育児休業を延長するため、保護者があえて倍率が高い保育所に申し込む「落選狙い」を防ごうと、厚生労働省が来年4月から育休延長の審査を厳格化する。「不適切」な申請を減らし、自治体の負担軽減を目指すという。だが、乳幼児の子育てとの両立が依然厳しい労働環境などから、育休延長を望む保護者にとっては負担が増えることに不満が漏れる。育休制度のあり方を見直す議論を求める声も上がる。(奥野斐、原田遼)

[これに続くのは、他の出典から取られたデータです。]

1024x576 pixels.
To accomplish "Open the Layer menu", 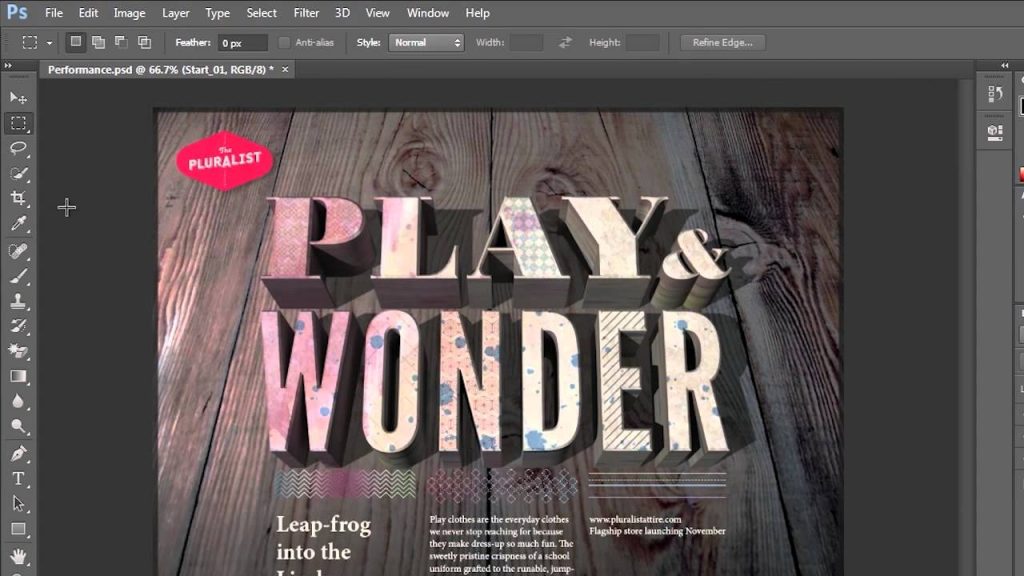I will tap(176, 13).
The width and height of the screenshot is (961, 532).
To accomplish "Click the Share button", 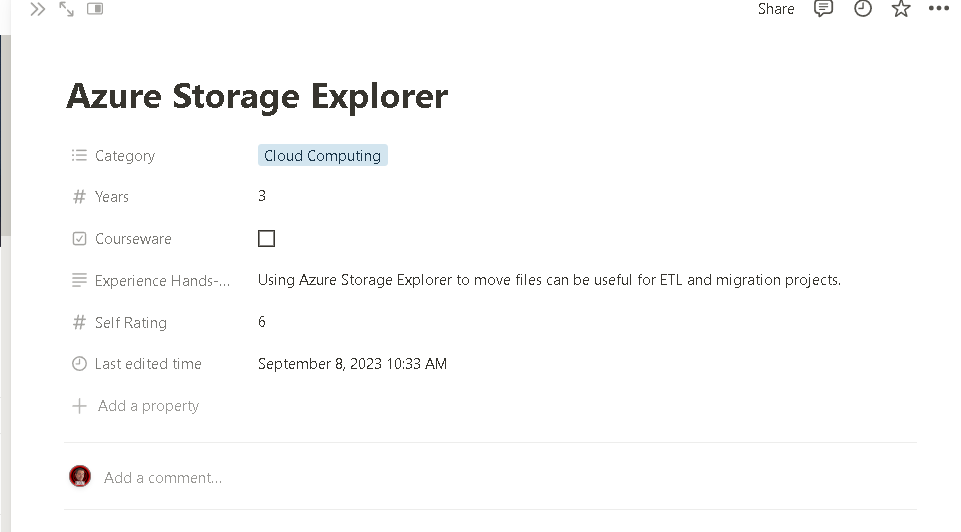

 落選狙い 保護者が育児休業の延長に必要な書類を入手するため、倍率の高い保育所のみに入所希望を出すなどして意図的に内定しないようにすることを指す。現状では、育休は原則1歳未満の子を養育するために取得でき、期間中は雇用保険から賃金の50~67%の給付金が支給される。最長2歳まで延ばせる。


育休延長の手続き変更を知らせる厚生労働省のチラシ

◆国の方針に違和感

 「好んで落選しようとは考えていない。自宅から近く、安心して預けられる保育所に入れないだけなのに、『不適切』にみられるようで心外」  東京都世田谷区で9カ月の男児を育てる、育休中の女性会社員(39)は憤る。希望の保育所は応募が多く、入所は難しい状況。育休延長を考えているところだが、その選択を躊躇(ちゅうちょ)させるような国の方針に違和感を募らせる。  育児・介護休業法は、育休期間を原則として子が1歳になるまでとし、保育所に入れない場合などに限り、最長2歳までの延長を認めている。

◆問題視されてきた「保留通知」

 延長には、保育所に落選したことを区市町村が示した「入所保留通知書」の提出が必要。来年度からは通知書に加え、
(1)区市町村に提出した入所申込書のコピー
(2)延長を希望する理由の申告書
―の提出が求められ、ハローワークが延長の可否を判断する。厚労省は「速やかな職場復帰のために行われた申請と認められることが必要」とする。  そもそも「落選狙い」は、育休の延長に「保留通知」が必要な仕組みから起きる。2017年10月に国が育休を2歳まで再延長できるようにした当初から、問題視されてきた。  今回の見直しのきっかけは、内閣府に寄せられた自治体の要望だ。「窓口で『確実に保留になるためにはどうすればいいのか』などの相談に30分~1時間の時間が割かれる」「意に反して入所が内定した場合の苦情対応に時間を要している」との訴えがあった。

◆国もかつては落選狙いを容認

 一方、国は落選狙いを容認してきた。18年以降、区市町村から保留通知なしでも育休延長できる制度改正を求める声が上がったが、国は制度改正はせず、19年に落選希望の保護者の内定確率を下げる対応を自治体に示した。これにより、区市町村は育休延長を望む人の入所の優先順位を最下位にするなどしてきた。  この間、育休取得期間の長期化は定着。厚労省の雇用均等基本調査(23年度)によると、「1年以上」の育休を取得した女性は45.6%に上り、18年度の38.4%から大きく伸びた。

育休延長の手続き変更を知らせる厚生労働省のチラシ

◆「育休を延長したい理由はさまざま」

 保育園を考える親の会(東京)顧問の普光院亜紀さんは「育休は2年取れるものという認識が保護者に広まっているし、延長したい理由は子どもの発達に不安があったり、安心して預けられる保育所に空きがなかったりとさまざまだ。保護者が希望する期間で育休を取れる制度にすることが重要ではないか」と話す。  育休給付期間を2歳になるまでにすることを制度化する要望について、厚労省は「人員配置など労務管理の問題が生じて企業の負担になる」「家事・育児負担が女性に偏る現状では女性のキャリア形成が阻害される」と否定している。